こっちの世界に来てからさらに痛感したのが、年齢も性別も所属も関係無い。今、何が、出来るのか、が重要なのだということだ。
ゆえにペッターの読みを蔑ろにはできないから任せることにした。
※ ※ ※ ※ ※
早朝から昼近く、カリステギア王国軍の遅延にしびれを切らしたのか西側のリュキアニア王国軍も行軍開始をして、同じように草刈り作業をしている。
頑張って草刈りをしているが、アハ体験のように地味に草を生やしているのでいくらやっても刈りきることは出来ない。
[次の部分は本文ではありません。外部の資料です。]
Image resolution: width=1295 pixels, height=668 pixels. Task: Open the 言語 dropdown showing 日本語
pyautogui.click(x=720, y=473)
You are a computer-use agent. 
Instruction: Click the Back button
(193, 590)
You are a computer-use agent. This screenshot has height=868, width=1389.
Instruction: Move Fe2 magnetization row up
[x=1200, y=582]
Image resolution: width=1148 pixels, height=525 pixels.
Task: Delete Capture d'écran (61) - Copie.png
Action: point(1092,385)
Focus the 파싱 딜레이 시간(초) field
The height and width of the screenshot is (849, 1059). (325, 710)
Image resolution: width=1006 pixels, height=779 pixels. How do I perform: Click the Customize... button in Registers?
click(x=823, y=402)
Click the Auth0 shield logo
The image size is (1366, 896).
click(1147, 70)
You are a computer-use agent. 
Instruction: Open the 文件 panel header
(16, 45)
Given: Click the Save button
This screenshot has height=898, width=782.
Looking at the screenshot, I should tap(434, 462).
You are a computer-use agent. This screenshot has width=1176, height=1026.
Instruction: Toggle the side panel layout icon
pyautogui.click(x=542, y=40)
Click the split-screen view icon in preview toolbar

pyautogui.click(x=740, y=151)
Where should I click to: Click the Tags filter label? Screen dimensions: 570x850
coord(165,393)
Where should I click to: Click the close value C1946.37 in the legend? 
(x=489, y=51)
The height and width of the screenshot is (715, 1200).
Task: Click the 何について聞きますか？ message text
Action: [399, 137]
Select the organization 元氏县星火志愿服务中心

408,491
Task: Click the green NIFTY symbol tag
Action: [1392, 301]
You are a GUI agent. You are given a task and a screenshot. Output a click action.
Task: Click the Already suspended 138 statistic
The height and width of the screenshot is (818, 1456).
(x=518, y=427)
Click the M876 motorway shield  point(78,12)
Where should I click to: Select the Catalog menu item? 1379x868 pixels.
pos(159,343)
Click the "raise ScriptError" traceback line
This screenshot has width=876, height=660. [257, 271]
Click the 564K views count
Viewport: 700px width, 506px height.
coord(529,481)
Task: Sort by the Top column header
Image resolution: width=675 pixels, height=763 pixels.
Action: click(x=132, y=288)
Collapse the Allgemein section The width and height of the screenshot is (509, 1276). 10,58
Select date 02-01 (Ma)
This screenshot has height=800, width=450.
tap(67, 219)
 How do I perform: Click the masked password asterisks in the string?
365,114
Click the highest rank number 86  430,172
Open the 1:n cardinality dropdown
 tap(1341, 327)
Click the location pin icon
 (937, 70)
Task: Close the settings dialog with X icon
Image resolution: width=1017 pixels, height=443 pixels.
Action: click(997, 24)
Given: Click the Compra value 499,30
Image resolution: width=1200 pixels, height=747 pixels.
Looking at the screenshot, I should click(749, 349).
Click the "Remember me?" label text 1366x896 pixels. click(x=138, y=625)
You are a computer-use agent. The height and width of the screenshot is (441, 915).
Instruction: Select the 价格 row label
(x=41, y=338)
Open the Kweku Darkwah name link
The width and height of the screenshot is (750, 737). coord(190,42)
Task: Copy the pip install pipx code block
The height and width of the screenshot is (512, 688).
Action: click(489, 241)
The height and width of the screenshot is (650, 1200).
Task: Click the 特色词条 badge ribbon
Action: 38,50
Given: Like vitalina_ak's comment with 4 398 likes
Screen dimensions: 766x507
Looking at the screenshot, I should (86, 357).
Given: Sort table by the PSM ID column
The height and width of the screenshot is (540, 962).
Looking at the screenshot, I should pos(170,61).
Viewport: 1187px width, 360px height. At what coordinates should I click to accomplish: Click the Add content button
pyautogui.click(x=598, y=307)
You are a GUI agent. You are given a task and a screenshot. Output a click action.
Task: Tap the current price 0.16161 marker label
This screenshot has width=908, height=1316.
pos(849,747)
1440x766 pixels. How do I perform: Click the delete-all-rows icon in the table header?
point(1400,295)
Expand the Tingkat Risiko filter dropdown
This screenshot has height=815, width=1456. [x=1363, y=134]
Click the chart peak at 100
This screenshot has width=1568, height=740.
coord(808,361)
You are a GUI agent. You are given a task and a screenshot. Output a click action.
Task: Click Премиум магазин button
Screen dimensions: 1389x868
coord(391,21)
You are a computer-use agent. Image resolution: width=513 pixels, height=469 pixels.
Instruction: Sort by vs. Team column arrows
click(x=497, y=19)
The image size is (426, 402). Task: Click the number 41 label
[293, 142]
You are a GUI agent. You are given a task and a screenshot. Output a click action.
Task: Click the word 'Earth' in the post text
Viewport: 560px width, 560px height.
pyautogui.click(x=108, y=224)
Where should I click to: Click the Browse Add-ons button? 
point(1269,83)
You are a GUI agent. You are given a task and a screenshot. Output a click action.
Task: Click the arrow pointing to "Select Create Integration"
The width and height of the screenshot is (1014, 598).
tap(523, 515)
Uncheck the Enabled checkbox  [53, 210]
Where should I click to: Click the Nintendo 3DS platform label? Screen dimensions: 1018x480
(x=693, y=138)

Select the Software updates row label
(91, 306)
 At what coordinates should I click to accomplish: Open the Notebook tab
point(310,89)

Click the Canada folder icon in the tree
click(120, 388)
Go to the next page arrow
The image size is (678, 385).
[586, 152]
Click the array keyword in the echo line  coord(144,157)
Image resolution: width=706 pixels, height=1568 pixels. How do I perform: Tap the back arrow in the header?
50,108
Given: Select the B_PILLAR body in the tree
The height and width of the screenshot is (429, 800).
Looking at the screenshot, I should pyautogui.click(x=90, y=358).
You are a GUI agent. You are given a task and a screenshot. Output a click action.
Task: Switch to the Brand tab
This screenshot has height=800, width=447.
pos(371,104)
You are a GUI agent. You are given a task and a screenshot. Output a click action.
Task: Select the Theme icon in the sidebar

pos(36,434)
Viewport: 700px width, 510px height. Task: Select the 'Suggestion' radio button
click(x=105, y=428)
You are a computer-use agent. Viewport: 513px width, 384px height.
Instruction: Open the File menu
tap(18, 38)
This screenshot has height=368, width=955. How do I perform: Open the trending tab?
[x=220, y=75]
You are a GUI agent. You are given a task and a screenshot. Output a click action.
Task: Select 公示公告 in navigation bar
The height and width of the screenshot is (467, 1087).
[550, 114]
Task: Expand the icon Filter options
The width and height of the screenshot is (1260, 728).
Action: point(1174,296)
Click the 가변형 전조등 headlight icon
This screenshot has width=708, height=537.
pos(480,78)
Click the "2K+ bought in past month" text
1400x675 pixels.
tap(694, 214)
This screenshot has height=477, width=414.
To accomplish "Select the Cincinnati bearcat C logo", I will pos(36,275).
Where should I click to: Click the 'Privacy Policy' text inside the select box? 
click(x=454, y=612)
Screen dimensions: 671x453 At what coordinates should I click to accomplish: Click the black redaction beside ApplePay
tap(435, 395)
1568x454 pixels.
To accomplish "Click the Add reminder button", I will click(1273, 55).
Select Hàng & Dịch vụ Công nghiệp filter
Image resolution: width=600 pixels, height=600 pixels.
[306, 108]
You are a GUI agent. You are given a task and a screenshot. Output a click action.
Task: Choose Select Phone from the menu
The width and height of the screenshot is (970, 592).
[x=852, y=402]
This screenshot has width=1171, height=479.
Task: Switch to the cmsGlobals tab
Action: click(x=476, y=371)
気の毒ではあるが心を折るのが目的だから無限作業を続けてもらおう。
「火竜の息吹」
西側から炎が放たれ草原の一部を焼き尽くす。どうやら無限作業をやらされていることに気づいたリュキアニア王国軍が焼き払う攻撃に変えたようだ。
リュキアニアは魔法攻撃が得意なようだな。
黒衣姿の者が数人横一列に並んで等間隔に炎を放ち焼け野原にしていく。
まるで陣地取りゲームみたいだな。緑がこっち側で焼けて黒い所が帝国軍側という感じか。